◆ **SUPPLIED PASSAGE**
# # # # # # #
# Mountain country....



## Lucky13 (Jul 17, 2010)

Which are your favourite spots? Doesn't matter if it's for hunting, hiking or whatever..... I have a soft for the Rocky Mountains, Sierra Nevadas, Bitterroots, Cascades, just to mention a few....


----------



## jamierd (Jul 17, 2010)

Glencoe without a doubt


----------



## Lucky13 (Jul 17, 2010)

Yup! Got to love the Highlands mate!


----------



## vikingBerserker (Jul 17, 2010)

I have to admit, the Highlands frickin rock! It blew my mind to be up at 5am hiking outside in daylight. It would have to be a tossup between there and the Rockies. The Blue Ridge Mtns would be in 3rd.

Jan, between trains, NASCAR, and now the Rockies, I'm beginning to believe you are a closet American


----------



## imalko (Jul 17, 2010)

Well, I'm mostly the plainsman myself, living here in Vojvodina which is part of Pannonian Plain. I don't know, it's just such lovely site when you look around yourself and see plains as far as eye can reach.
There are some nice mountauins in Southern Serbia though (Kopaonik being the best known), but my number one destination which I would like to visit some day are Tatra mountauins in Slovakia. Speaking of it, wouldn't mind seeing the Highlands neither.

Here are few photos of "Vysoke Tatry" in Slovakia...


----------



## vikingBerserker (Jul 17, 2010)

WOW! That's incredible!


----------



## Lucky13 (Jul 17, 2010)

Great pics....! 

Me? A closet Yankee? What gave it away? Oh, riiiiight........


----------



## Crimea_River (Jul 17, 2010)

Canadian Rockies, right in my back yard. If I was at home right now, I'd post a pic.


----------



## RabidAlien (Jul 17, 2010)

Cascades, the Olympics, and all that mountainous goodness up in NW Washington State. My favorite stomping grounds were up in the Mt. Baker area. Mt. Shuksan is up in the same range as Baker.

1. Mt. Baker
2. Mt. Shuksan


----------



## vikingBerserker (Jul 17, 2010)

Gees, I really need to get out camping more.


----------



## BikerBabe (Jul 17, 2010)

Austria and southern Germany.
Went there for a holiday some years ago, and I can hardly wait to go back!


----------



## vikingBerserker (Jul 17, 2010)
# # # # # # #
◆ **COLLECTED DATA**
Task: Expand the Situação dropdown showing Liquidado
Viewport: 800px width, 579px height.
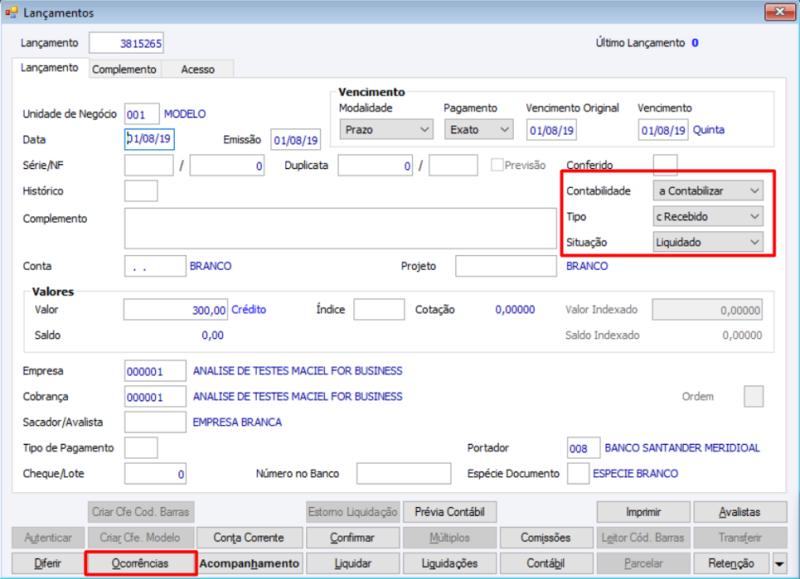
# # # # # # #
◆ **THE TASKS**
1. Do the following statements agree with the mountain-spots thread? Answer yes or no for each, quoting the exact words of the thread that decide it.
(a) Kopaonik is named as the best-known mountain in Southern Serbia.
(b) RabidAlien's favorite stomping grounds were in the Mt. Shuksan area.
(c) BikerBabe has never visited Austria or southern Germany.
2. Please carry on the mountain-spots thread from its last line, writing the post under the final vikingBerserker heading and any replies after it.

◆ **WRITTEN ANSWERS**
1.
(a) Yes: "(Kopaonik being the best known)"
(b) No: "My favorite stomping grounds were up in the Mt. Baker area."
(c) No: "Went there for a holiday some years ago"

2.
God I so need a vacation!


----------



## Capt. Vick (Jul 17, 2010)

Out in the middle of no where in New Mexico...Chaco Canyon (Also known as Chaco Culture National Park) Been 4 or 5 times...always think I'm not coming back, but I always do...
The center of Anastazi culture in like the 1100 time period.
Once held a piece of pottery in my hands
What a head trip, I can't begin to tell you
8)


----------



## RabidAlien (Jul 17, 2010)

BikerBabe said:


> Austria and southern Germany.
> Went there for a holiday some years ago, and I can hardly wait to go back!



Can't for the life of me imagine why...


----------



## jamierd (Jul 17, 2010)

if any of you are in scotland and need a guide give me a shout


----------



## Lucky13 (Jul 18, 2010)

...and a drinking buddy, give _me_ a shout! 

Some Swedish rockpiles in my neighbourhood and further up north....

1. Kittelfjall
2. Kebnekaise
3. Muddusmyren (Muddus Swamp) I know, not a mountain exactly....
4. Can't remember the name, but it's my backyard where I used to live in Sweden....

http://www.trekearth.com/gallery/Europe/Sweden/Norrland/Jamtland/page1.htm


----------



## Vic Balshaw (Jul 18, 2010)

Just a couple of shots of our mountains taken about 4 years back on a trip to Uluru and the Warren bungles. A classic bit of Australia..................










Uluru at sunset and yes it's colour is real. 






From the air






The Warren Bungles range


----------



## jamierd (Jul 18, 2010)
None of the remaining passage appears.